A bag contains 5 balls,8 white balls, 9 green balls,7 blue balls& 6 yellow balls.A ball is drawn at random .Find the probablity that the ball in neither green nor red ?

What color are the five balls mentioned first? You must have left out a word. Probably "red" . If a ball in neither green nor red, it must be white, yellow or blue. That probability is 21/35 = 3/5 = 60%

A bag contains 5 balls,8 white balls, 9 green balls,7 blue balls& 6 yellow balls.A ball is drawn at random .Find the probablity that the ball in neither green nor red ?

please let me know the formula also

You still have stated the problem incorrectly. You omitted the color of the first five balls.

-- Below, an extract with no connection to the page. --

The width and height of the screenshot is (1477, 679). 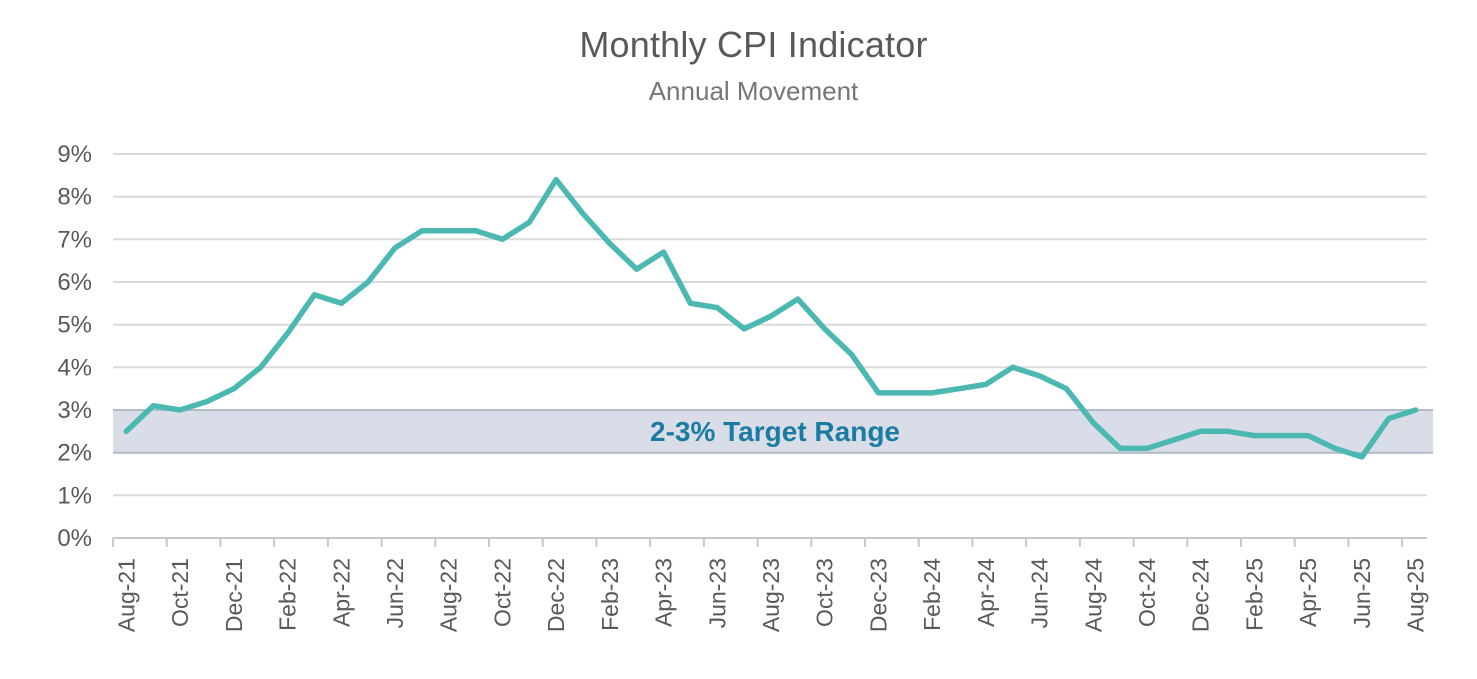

I have already answered what I the assume is the question

To find the probability that the ball is neither green nor red, we need to determine the total number of balls that are not green or red and divide it by the total number of balls in the bag.

Given that the bag contains:
- 5 balls
- 8 white balls
- 9 green balls
- 7 blue balls
- 6 yellow balls

To find the total number of balls that are not green or red, we need to exclude the green and red balls from the total number of balls.

Total number of balls = 5 (red + white + green + blue + yellow)
Total number of green and red balls = 9 green balls + 0 red balls = 9

Total number of balls that are not green or red = Total number of balls - Total number of green and red balls
= 5 - 9
= -4 (Since we cannot have a negative number of balls, we take it as 0)

Hence, the total number of balls that are neither green nor red is 0.

Now, we can calculate the probability.

Probability = Number of favorable outcomes / Total number of possible outcomes

In this case, the number of favorable outcomes (balls that are neither green nor red) is 0.

Therefore, the probability that the ball is neither green nor red is 0.